- Exercise material
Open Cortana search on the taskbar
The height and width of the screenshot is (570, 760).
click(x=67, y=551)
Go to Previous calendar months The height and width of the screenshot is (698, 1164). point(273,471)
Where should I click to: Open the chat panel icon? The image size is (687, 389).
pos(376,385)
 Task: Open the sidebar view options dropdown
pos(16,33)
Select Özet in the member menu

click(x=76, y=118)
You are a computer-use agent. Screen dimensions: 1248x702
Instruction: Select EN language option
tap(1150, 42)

==

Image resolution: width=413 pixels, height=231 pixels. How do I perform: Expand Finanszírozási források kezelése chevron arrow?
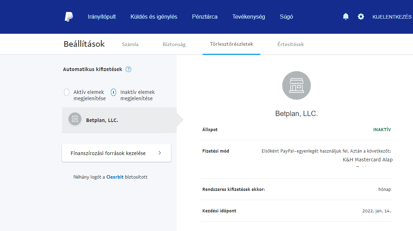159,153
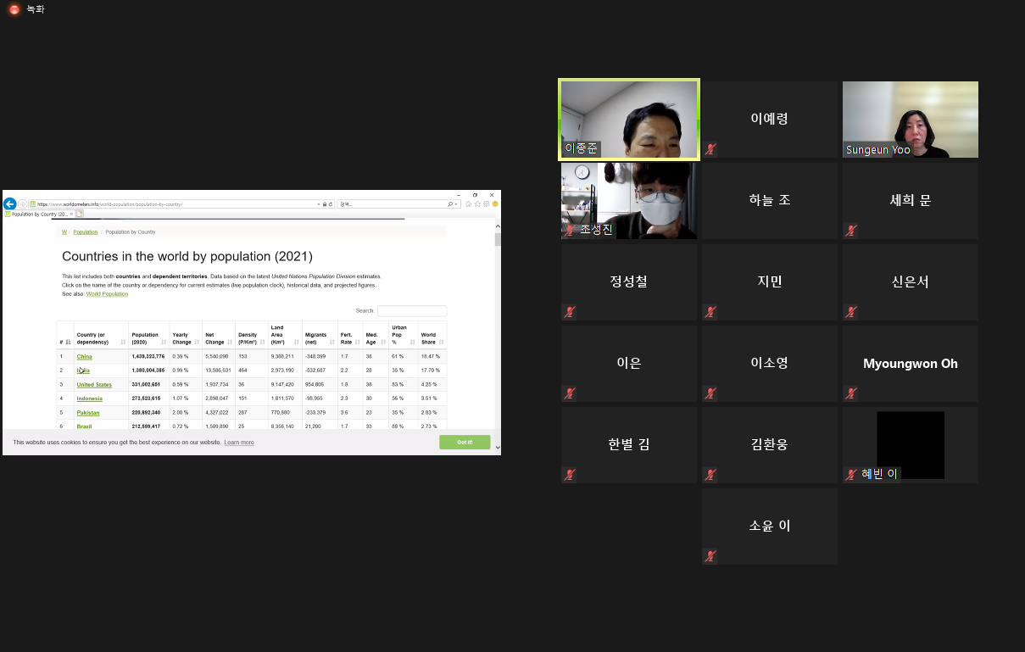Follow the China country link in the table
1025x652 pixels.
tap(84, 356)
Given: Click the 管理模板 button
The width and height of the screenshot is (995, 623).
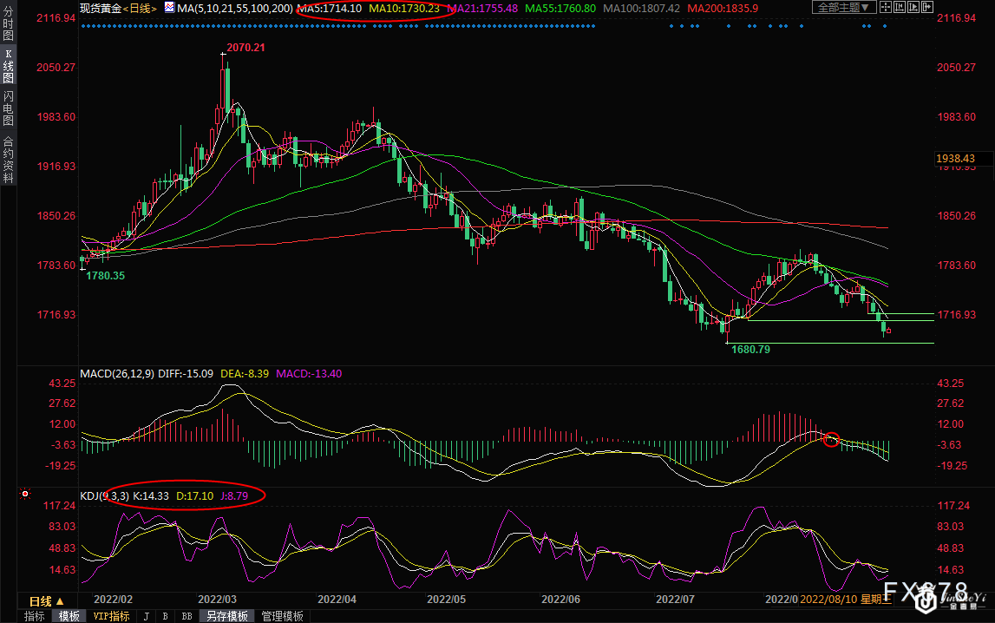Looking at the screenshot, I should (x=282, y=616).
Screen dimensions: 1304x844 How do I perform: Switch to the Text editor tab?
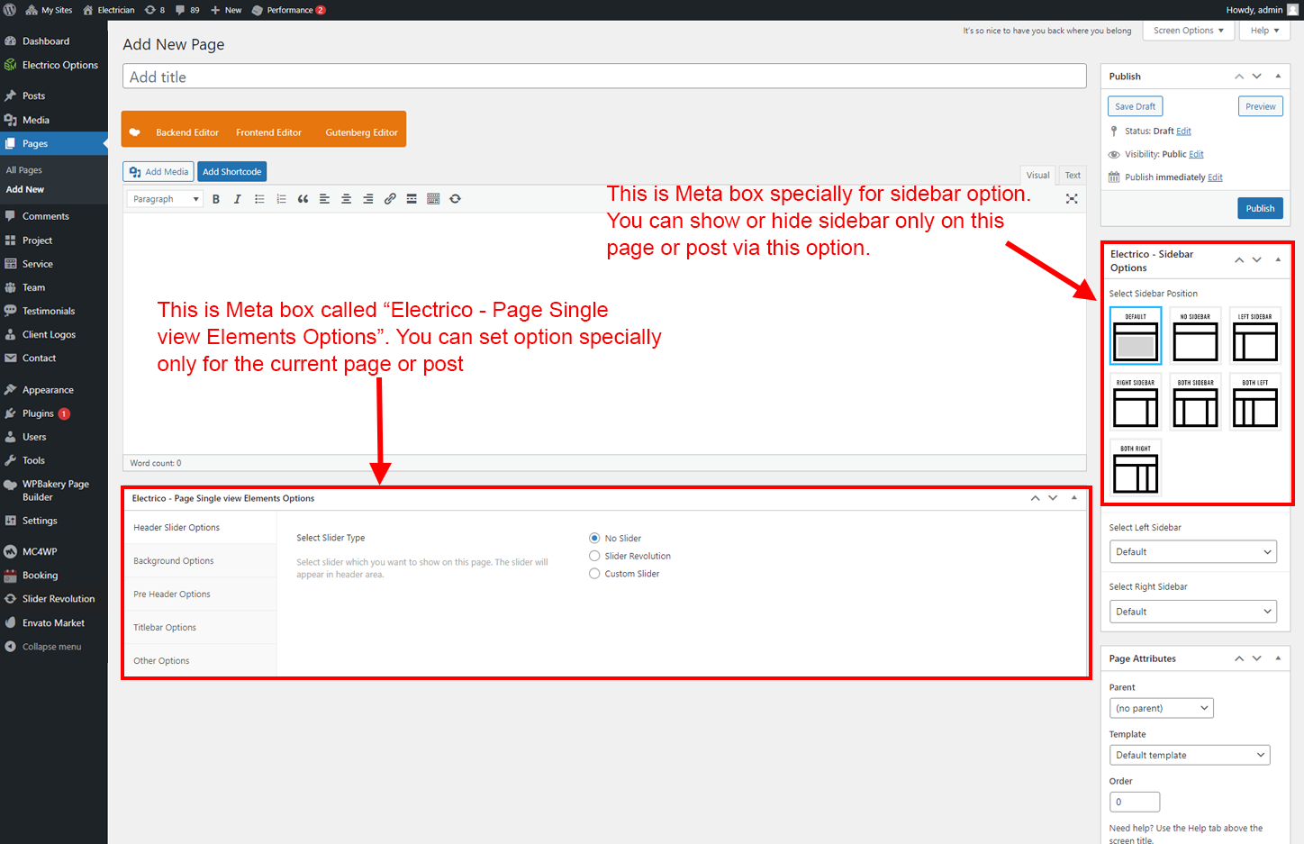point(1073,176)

- To be done
Substitute "side panel" for "sidebar" in the records, starting at the line that has "Task: Open the sidebar view options dropdown" and ending after the line that has "tap(1150, 42)". Give only those lines, with everything else unchanged.

- Exercise solution
 Task: Open the side panel view options dropdown
pos(16,33)
Select Özet in the member menu

click(x=76, y=118)
You are a computer-use agent. Screen dimensions: 1248x702
Instruction: Select EN language option
tap(1150, 42)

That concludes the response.